Namely a Government notice from the Ministry of Finance, Customs Dept with respect of a new requirement for any Licensee of the Grand Bahama Port Authority to produce a “letter of good standing” from the N.I.B. in order to obtain the “over the counter bonded purchase letter” traditionally issued by Bahamas Customs.
It would strike me that this is another attempt by Bahamas Customs to hamper and deny legitimate Port Authority licensees rights as assigned by the Hawksbill Creek Agreement, via a suspect and highly questionable “Tie in” by a Government Authority.
Insofar as The Comptroller of Bahamas Customs was in agreement ( Tribune Bus. Sect.
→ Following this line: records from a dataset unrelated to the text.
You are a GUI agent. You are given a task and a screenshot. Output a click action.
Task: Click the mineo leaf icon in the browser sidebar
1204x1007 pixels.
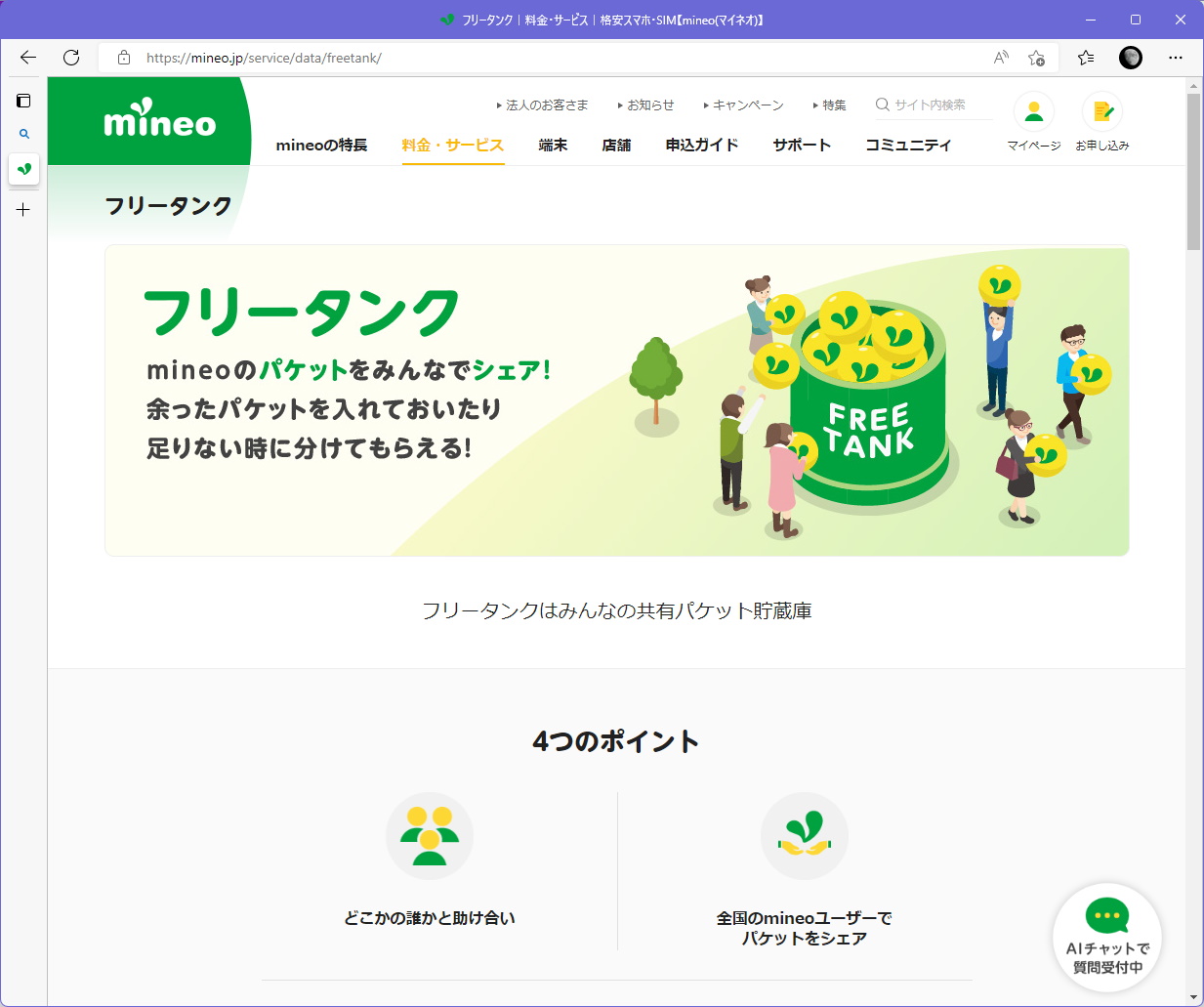pyautogui.click(x=23, y=169)
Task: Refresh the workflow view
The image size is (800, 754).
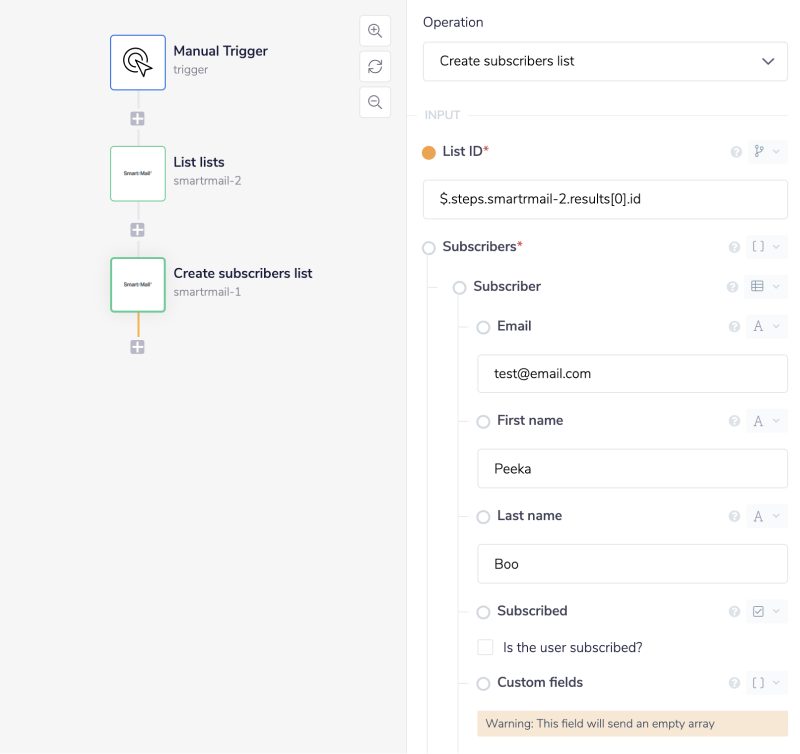Action: pos(375,66)
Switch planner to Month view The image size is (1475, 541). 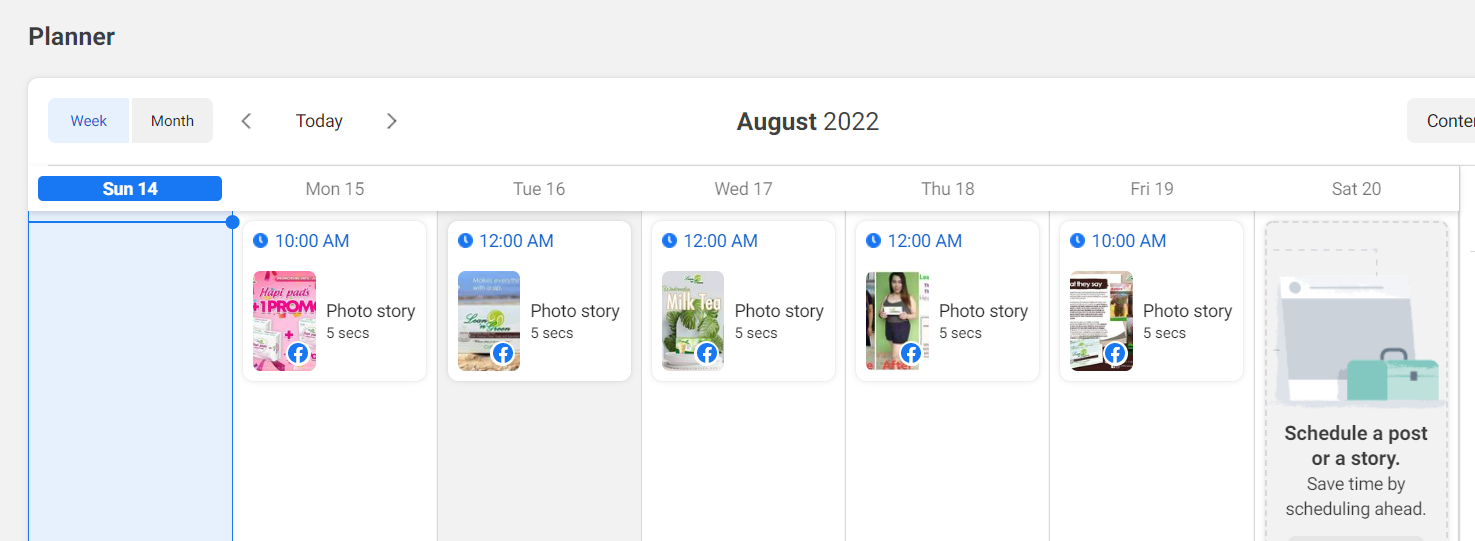[x=172, y=121]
Sept 17 article) that Bahamas Customs did not have the Authority to “withdraw” the “concessions” granted as they were not the grantor this action begs the same question.
If a licensee is in arrears with the N.I.B., Can Bahamas Customs deny this unassociated right?
To take the question one step further, is Customs even entitled to be issuing “permission” in this or any respect of licensee rights?
Should not the Port Authority be issuing this letter, just as the Port Authority is the issuer of the letter to import Bonded vehicles?
The silence from the Grand Bahama Port Authority on this assault on licensee rights by Bahamas Customs is as ominous as it is disgraceful, as is the fact that no calls placed for the President thereof by myself have been returned, therefore I can only believe we licensees have been abandoned by our licensor.
Perhaps the intent is for the Grand Bahama Port Authority to fade away, as it is politically inconvenient, a liability to once interested owners.
Not surprising really, once one looks around at the daily economic shrinkage of Freeport, but it should alarm every single licensee who will look to the Port Authority until the year 2054 for their license.
I realize it is difficult for people to understand the various clauses, rules and rights of the H.C.A. and even the laws of the commonwealth of the Bahamas, most often because we refuse to read and understand them for ourselves but it is this protection and this protection alone that is our protection against the unlawful from any quarter.
Failing to understand the law however, leaves us subject to the whim of chance, the purpose of the political, the very real possibility that we will cease to exist.
It has been said that:
A politician or Civil servant can do only that which the law proscribes, but a private citizen can do anything except that which the law prohibits.
This has been turned on its head, as we can all attest in one way or the other, in that they do as they please including apparently breaking the law, but we can do only what they allow us. And they allow less and less every day.
No country can grow or develop under those constraints and uncertainty.